Extracted material
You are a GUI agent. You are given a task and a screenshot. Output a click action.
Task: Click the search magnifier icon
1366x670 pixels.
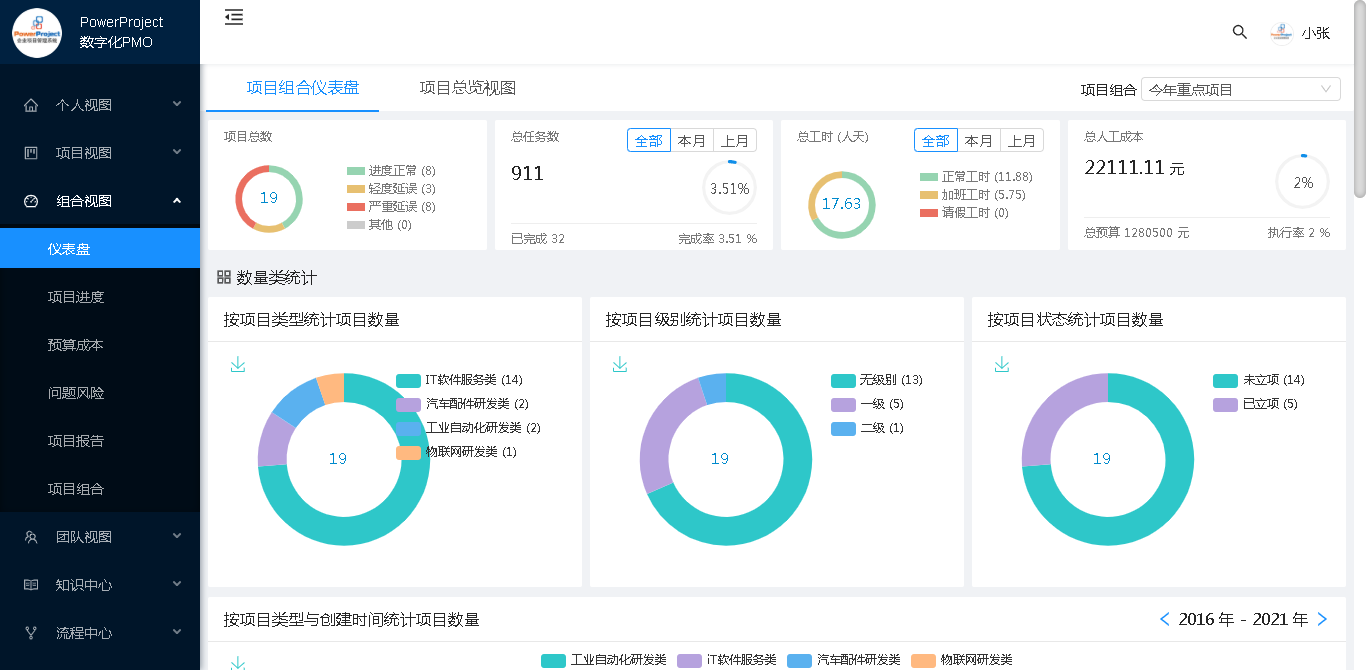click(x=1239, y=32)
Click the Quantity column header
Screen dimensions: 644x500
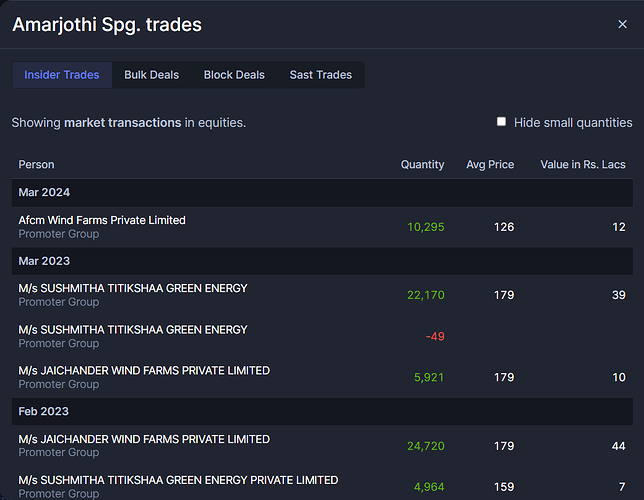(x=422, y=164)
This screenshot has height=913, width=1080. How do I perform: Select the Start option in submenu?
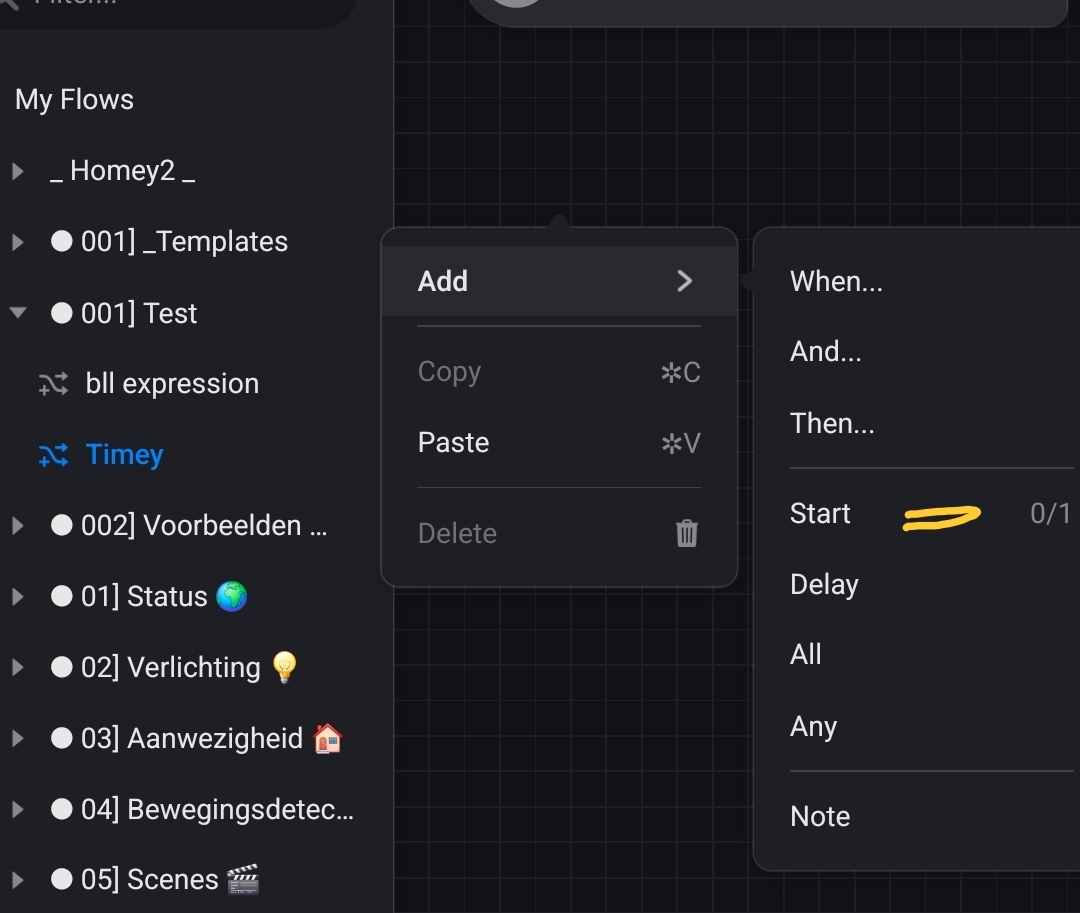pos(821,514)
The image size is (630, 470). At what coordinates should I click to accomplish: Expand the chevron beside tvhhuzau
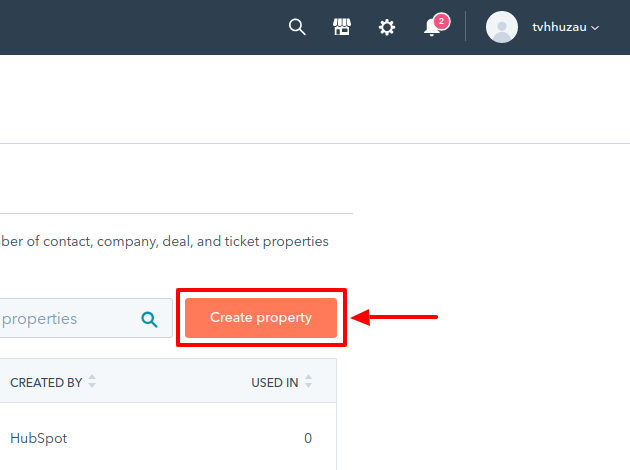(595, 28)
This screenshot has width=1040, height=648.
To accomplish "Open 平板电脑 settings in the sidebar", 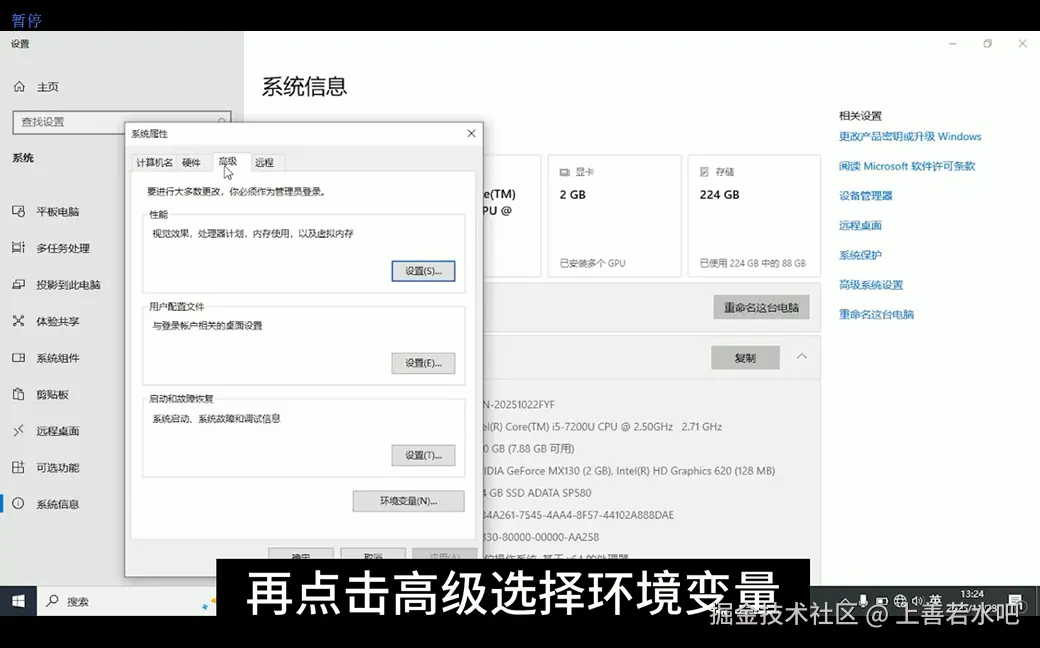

Exercise goal
From the line with "The image size" down to the last line of the entries above, set down every line exactly, apart from the pictures.

Expected answer
The image size is (630, 470). At what coordinates should I click to accomplish: Expand the chevron beside tvhhuzau
(595, 28)
This screenshot has width=1040, height=648.
To accomplish "Open 平板电脑 settings in the sidebar", 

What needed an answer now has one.